1057§ LORD MANCROFTThe next Amendment is consequential on No. 107. I beg to move—
§
Amendment moved—
Page 55, line 11, after ("Act") insert (", except subsection (9) of the said section thirty,")—(Lord Mancroft.)
§ On Question, Amendment agreed to.
§ Clause 46, as amended, agreed to.
§ Clause 47 agreed to.
§ Clause 48:
§ Provision of information as to unexpended balance, &c.
§ 48.—(1) Subject to the provisions of this section, the Central Land Board shall, upon application therefor being made to them at any time by any person, and may at any time, if they think fit, without any application being made therefor, issue a certificate in the prescribed form with respect to any land staring whether or not any of that land has an original unexpended balance of established development value and, if it has such a balance—
- (a) giving a general statement of what was taken by the Board for the purposes of Part VI of the principal Act to be the state of that land on the first day of July, nineteen hundred and forty-eight; and
- (b) specifying (subject to any outstanding claims under Part I or Part V of this Act) the amount of that original balance,
§
LORD MILNER OF LEEDS moved, in subsection (1), to leave out all words after "land," where that word first occurs, and to insert instead:
showing the unexpended balance of established development value, if any, of any of that land immediately before the issue of the certificate.
§
The noble Lord said: This is an important clause concerned with the provision of information as to the unexpended balance or balances of development value.
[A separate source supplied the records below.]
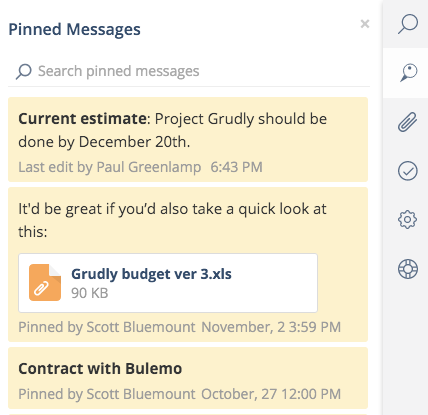Open the attachments paperclip icon

407,122
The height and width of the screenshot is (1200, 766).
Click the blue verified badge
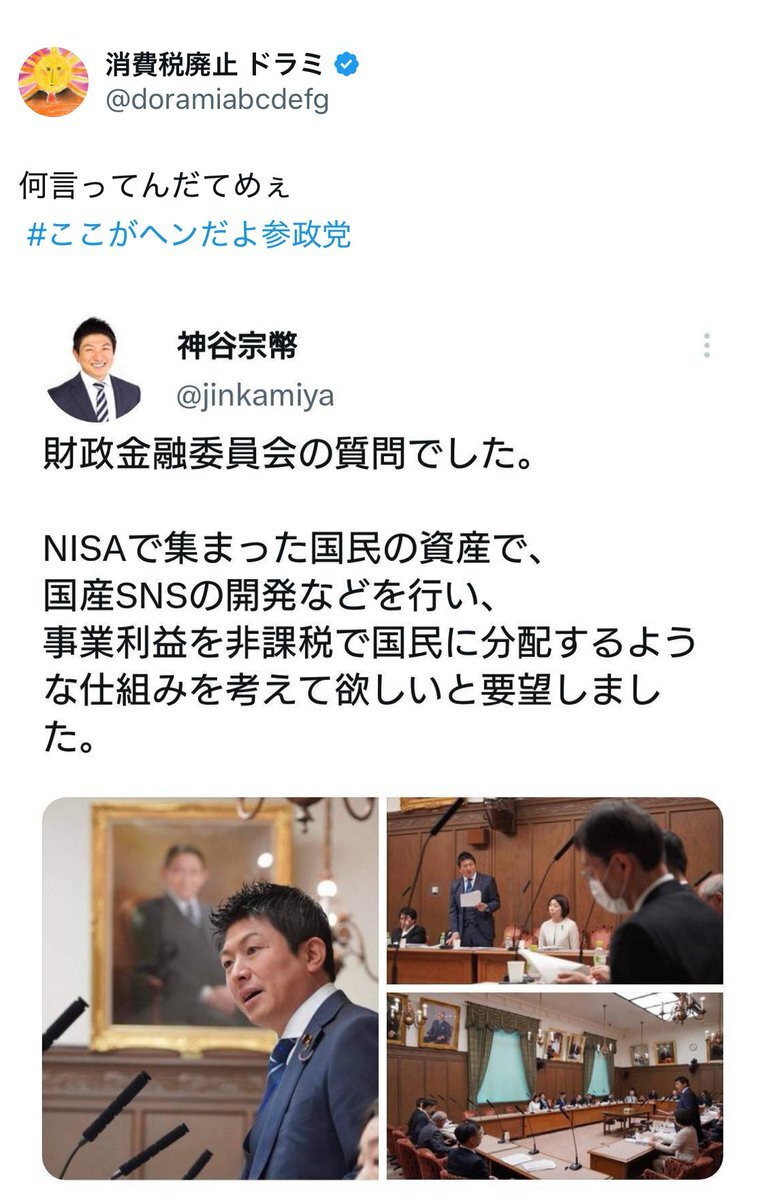point(347,66)
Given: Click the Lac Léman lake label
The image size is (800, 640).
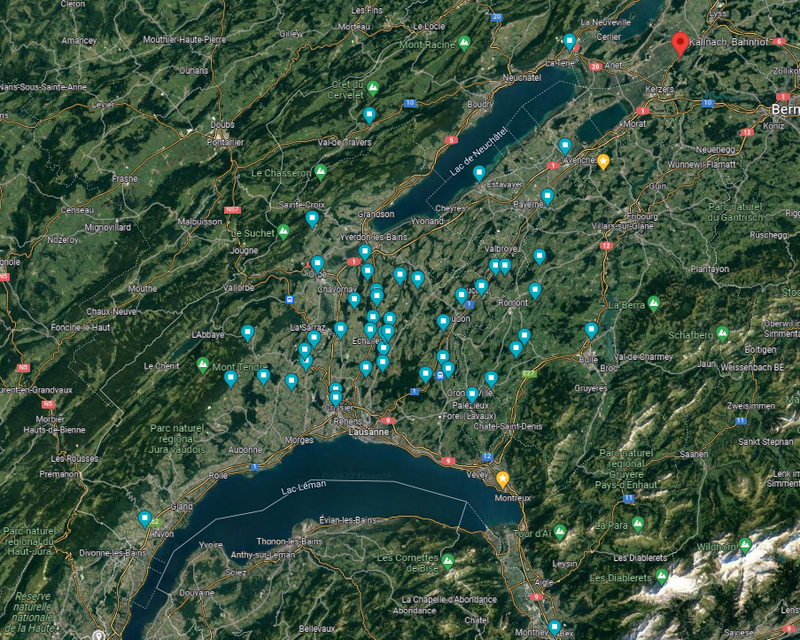Looking at the screenshot, I should pyautogui.click(x=304, y=489).
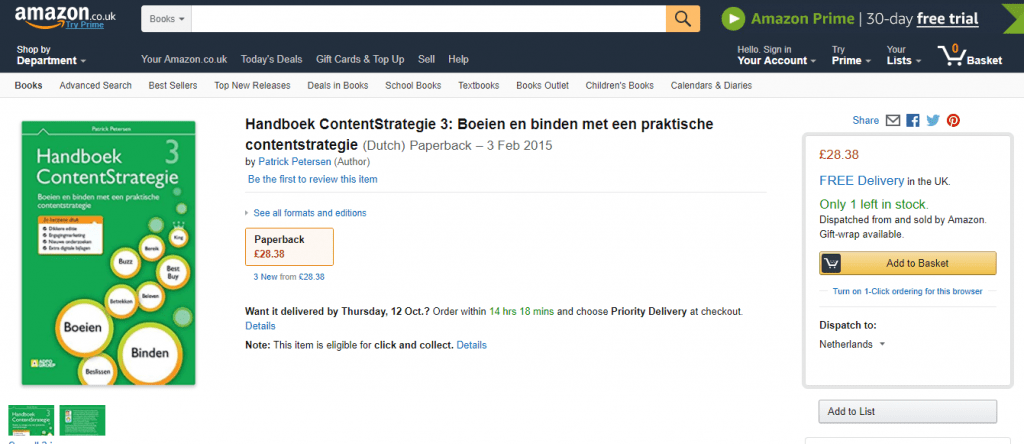1024x444 pixels.
Task: Open Best Sellers in the Books menu
Action: (x=173, y=85)
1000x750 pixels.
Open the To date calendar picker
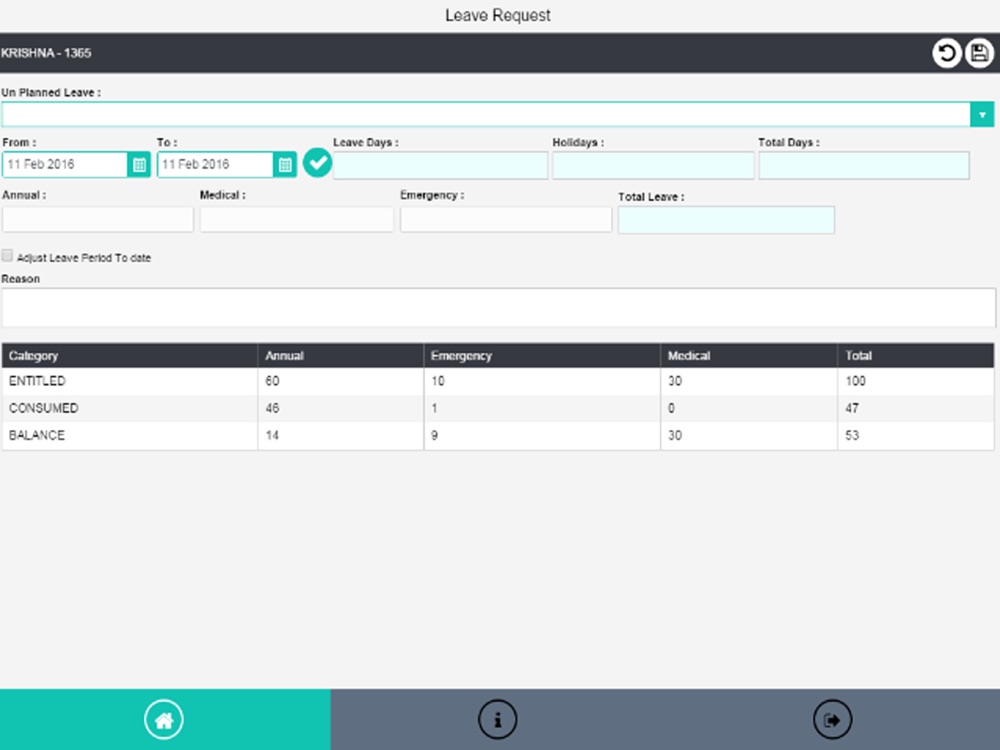click(285, 165)
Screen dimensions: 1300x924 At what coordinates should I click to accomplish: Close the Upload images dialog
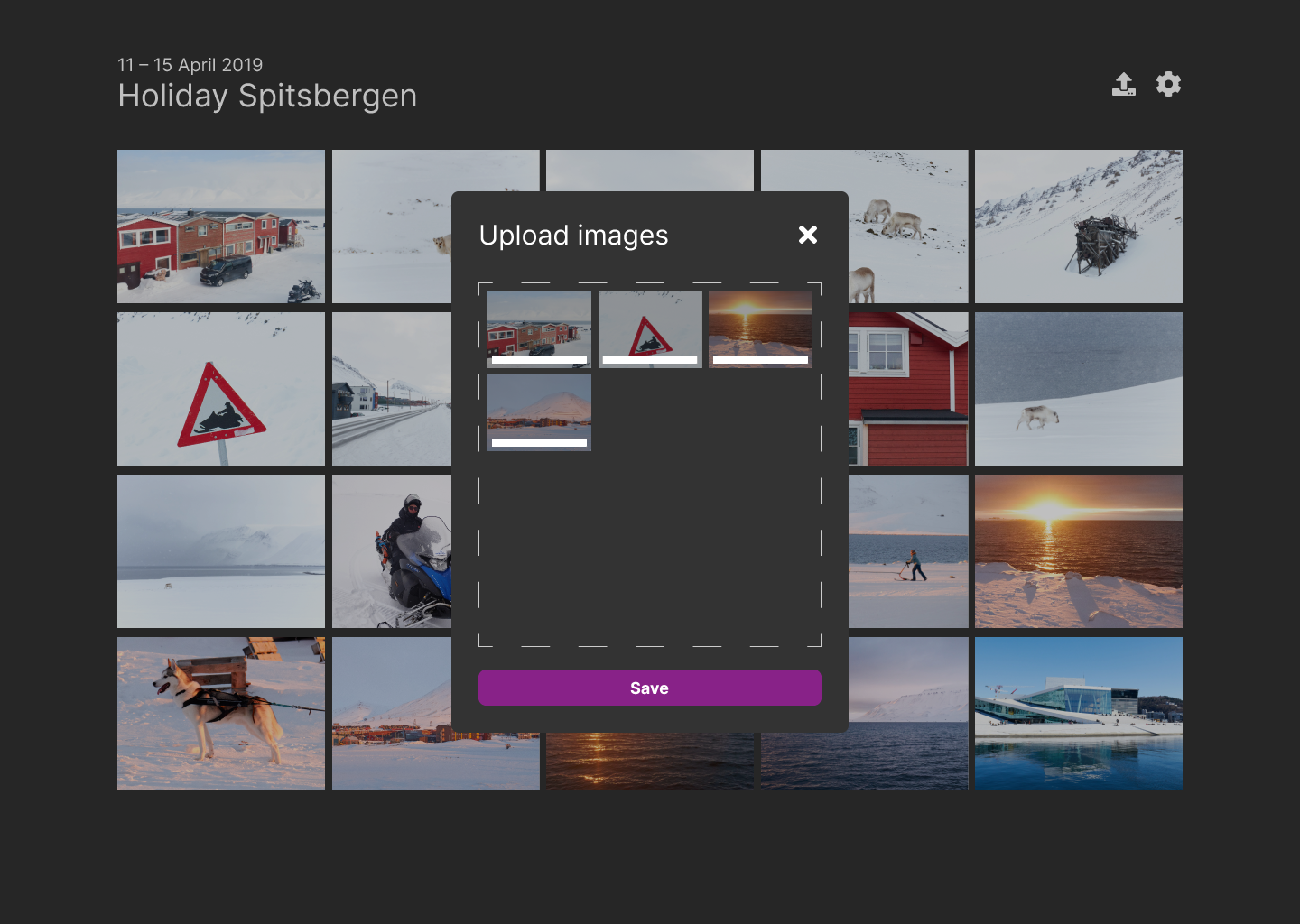tap(808, 235)
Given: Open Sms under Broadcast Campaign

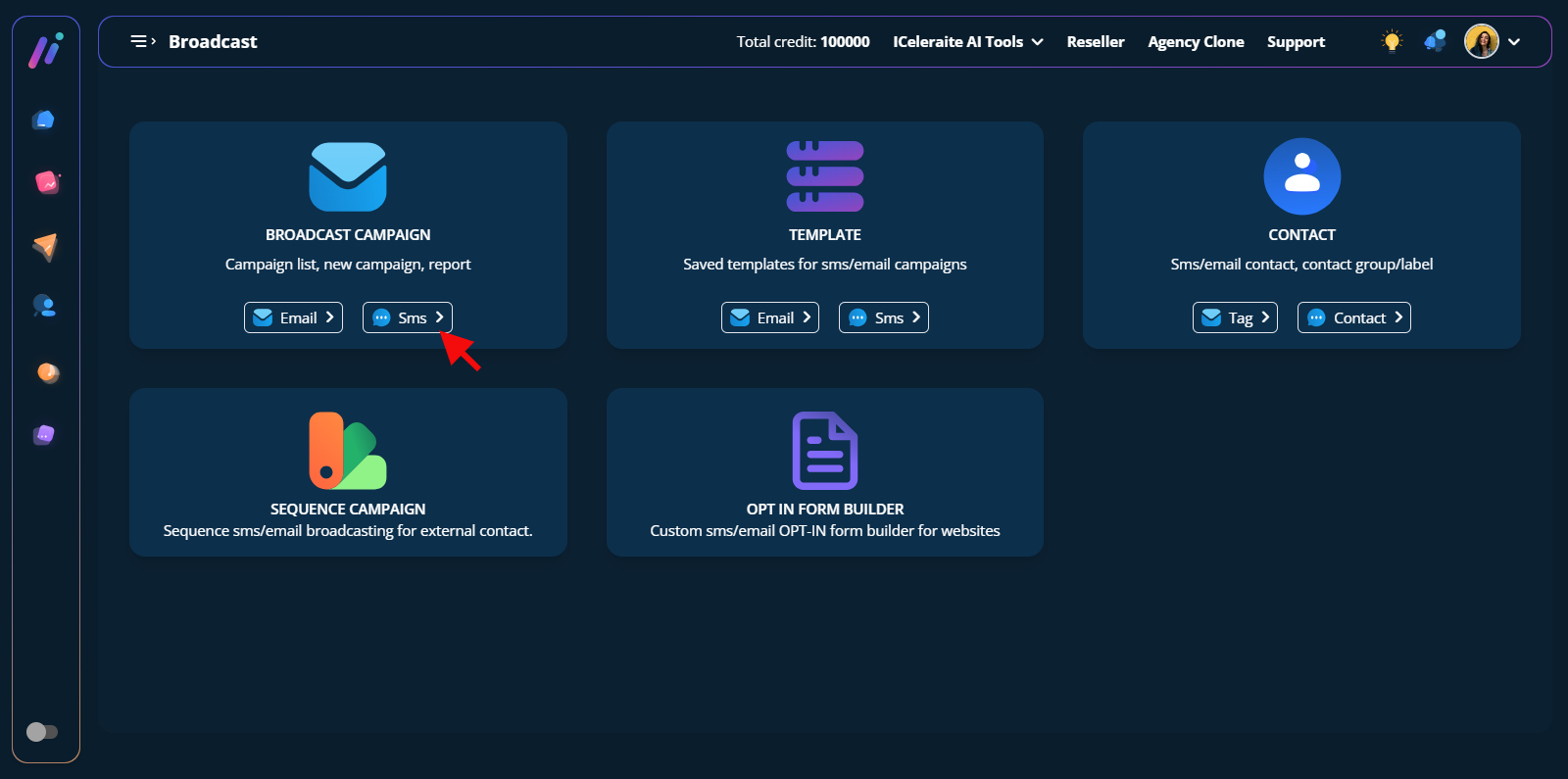Looking at the screenshot, I should coord(408,317).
Your Lordships may remember that it was introduced at a late stage—namely, the Report stage—in the other place. It arises ultimately from a paragraph in the Government White Paper (Command 8699) which said:
Provision will have to be made for registering against the land the maximum compensation payable and any payments made …
1058
In his speech in another place, when moving the adoption of the clause on July 13, the then Minister of Housing and Local Government mentioned that it had been thought at one time that a register of unexpended balances could and should be established which would be open to search by those interested. He went on to say, however, that whilst that was an ideal, it had been found on closer examination that an up-to-date register would involve a volume of work out of all proportion to the benefit to be derived.
§
The Law Society have given some consideration to this matter and, whilst they have always taken the view that nothing Short of a complete and up-to-date register of unexpended balances of Part VI claims would really meet the case of prospective purchasers, they have endeavoured to think out something rather less ambitious which would yet serve a useful purpose. They have suggested that at least the following information should be made available as of right to all persons interested: first of all, the amount of each unexpended balance at a datum line drawn after Parts I and V of the Bill have taken effect; secondly, information as to the state of development as on July 1, 1948, of ail land carrying an unexpended balance, and, thirdly, the effect of all relevant apportionments. The Law Society Council are confident that if machinery could be set up for the prompt and efficient supply of that information, the profession, the public and prospective purchasers would be willing to pay reasonable search fees for obtaining it. Your Lordships will appreciate that Clause 48 draws a distinction between certificates of the Central Land Board given to ordinary inquirers, and certificates given when a notice to treat has been served with a view to compulsory acquisition. If your Lordships will look at subsection (2) you will see that upon a notice to treat it is laid down that a certificate will be issued
showing the unexpended balance of established development value, if any, of any of that land immediately before the service of that notice.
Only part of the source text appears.